• PROBLEM DETAILS:
Pull every line from the listing below and reproduce each one without any changes.

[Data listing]
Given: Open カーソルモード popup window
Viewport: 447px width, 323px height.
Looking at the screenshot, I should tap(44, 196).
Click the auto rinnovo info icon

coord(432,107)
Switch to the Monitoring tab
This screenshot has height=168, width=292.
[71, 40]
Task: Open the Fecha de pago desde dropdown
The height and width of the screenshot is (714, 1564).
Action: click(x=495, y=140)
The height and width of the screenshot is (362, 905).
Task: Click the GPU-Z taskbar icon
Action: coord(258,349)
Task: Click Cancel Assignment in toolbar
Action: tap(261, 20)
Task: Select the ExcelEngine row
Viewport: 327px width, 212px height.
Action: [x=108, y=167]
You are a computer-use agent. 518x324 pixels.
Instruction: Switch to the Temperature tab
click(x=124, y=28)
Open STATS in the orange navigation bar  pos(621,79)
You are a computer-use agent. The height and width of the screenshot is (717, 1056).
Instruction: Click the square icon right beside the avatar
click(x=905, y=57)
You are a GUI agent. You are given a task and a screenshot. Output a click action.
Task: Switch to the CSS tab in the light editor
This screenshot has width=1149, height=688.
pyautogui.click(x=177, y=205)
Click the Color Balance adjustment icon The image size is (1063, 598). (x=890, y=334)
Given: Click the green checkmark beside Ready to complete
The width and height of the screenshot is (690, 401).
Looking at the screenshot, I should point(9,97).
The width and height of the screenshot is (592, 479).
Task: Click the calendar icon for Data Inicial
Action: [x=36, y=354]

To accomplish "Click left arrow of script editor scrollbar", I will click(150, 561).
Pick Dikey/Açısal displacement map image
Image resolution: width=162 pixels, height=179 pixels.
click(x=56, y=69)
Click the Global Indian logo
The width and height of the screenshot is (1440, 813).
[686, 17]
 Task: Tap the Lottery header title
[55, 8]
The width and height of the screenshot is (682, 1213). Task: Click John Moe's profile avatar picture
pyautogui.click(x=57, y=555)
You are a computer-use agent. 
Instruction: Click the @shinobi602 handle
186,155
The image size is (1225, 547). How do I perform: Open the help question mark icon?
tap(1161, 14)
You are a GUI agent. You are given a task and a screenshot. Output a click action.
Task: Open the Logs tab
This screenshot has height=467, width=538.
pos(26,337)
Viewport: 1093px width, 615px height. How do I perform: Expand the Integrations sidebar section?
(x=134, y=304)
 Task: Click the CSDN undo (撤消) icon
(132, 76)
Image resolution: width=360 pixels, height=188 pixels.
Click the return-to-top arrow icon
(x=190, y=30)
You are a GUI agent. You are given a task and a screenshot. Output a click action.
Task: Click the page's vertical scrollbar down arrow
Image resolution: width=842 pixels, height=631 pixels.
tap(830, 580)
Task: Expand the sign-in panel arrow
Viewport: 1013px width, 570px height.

• EXERCISE RESPONSE:
Given: Open カーソルモード popup window
Viewport: 447px width, 323px height.
Looking at the screenshot, I should tap(44, 196).
Click the auto rinnovo info icon

coord(432,107)
Switch to the Monitoring tab
This screenshot has height=168, width=292.
[71, 40]
Task: Open the Fecha de pago desde dropdown
The height and width of the screenshot is (714, 1564).
Action: click(x=495, y=140)
The height and width of the screenshot is (362, 905).
Task: Click the GPU-Z taskbar icon
Action: coord(258,349)
Task: Click Cancel Assignment in toolbar
Action: tap(261, 20)
Task: Select the ExcelEngine row
Viewport: 327px width, 212px height.
Action: [x=108, y=167]
You are a computer-use agent. 518x324 pixels.
Instruction: Switch to the Temperature tab
click(x=124, y=28)
Open STATS in the orange navigation bar  pos(621,79)
You are a computer-use agent. The height and width of the screenshot is (717, 1056).
Instruction: Click the square icon right beside the avatar
click(x=905, y=57)
You are a GUI agent. You are given a task and a screenshot. Output a click action.
Task: Switch to the CSS tab in the light editor
This screenshot has width=1149, height=688.
pyautogui.click(x=177, y=205)
Click the Color Balance adjustment icon The image size is (1063, 598). (x=890, y=334)
Given: Click the green checkmark beside Ready to complete
The width and height of the screenshot is (690, 401).
Looking at the screenshot, I should point(9,97).
The width and height of the screenshot is (592, 479).
Task: Click the calendar icon for Data Inicial
Action: [x=36, y=354]

To accomplish "Click left arrow of script editor scrollbar", I will click(150, 561).
Pick Dikey/Açısal displacement map image
Image resolution: width=162 pixels, height=179 pixels.
click(x=56, y=69)
Click the Global Indian logo
The width and height of the screenshot is (1440, 813).
[686, 17]
 Task: Tap the Lottery header title
[55, 8]
The width and height of the screenshot is (682, 1213). Task: Click John Moe's profile avatar picture
pyautogui.click(x=57, y=555)
You are a computer-use agent. 
Instruction: Click the @shinobi602 handle
186,155
The image size is (1225, 547). How do I perform: Open the help question mark icon?
tap(1161, 14)
You are a GUI agent. You are given a task and a screenshot. Output a click action.
Task: Open the Logs tab
This screenshot has height=467, width=538.
pos(26,337)
Viewport: 1093px width, 615px height. How do I perform: Expand the Integrations sidebar section?
(x=134, y=304)
 Task: Click the CSDN undo (撤消) icon
(132, 76)
Image resolution: width=360 pixels, height=188 pixels.
Click the return-to-top arrow icon
(x=190, y=30)
You are a GUI agent. You are given a task and a screenshot. Output a click action.
Task: Click the page's vertical scrollbar down arrow
Image resolution: width=842 pixels, height=631 pixels.
tap(830, 580)
Task: Expand the sign-in panel arrow
Viewport: 1013px width, 570px height.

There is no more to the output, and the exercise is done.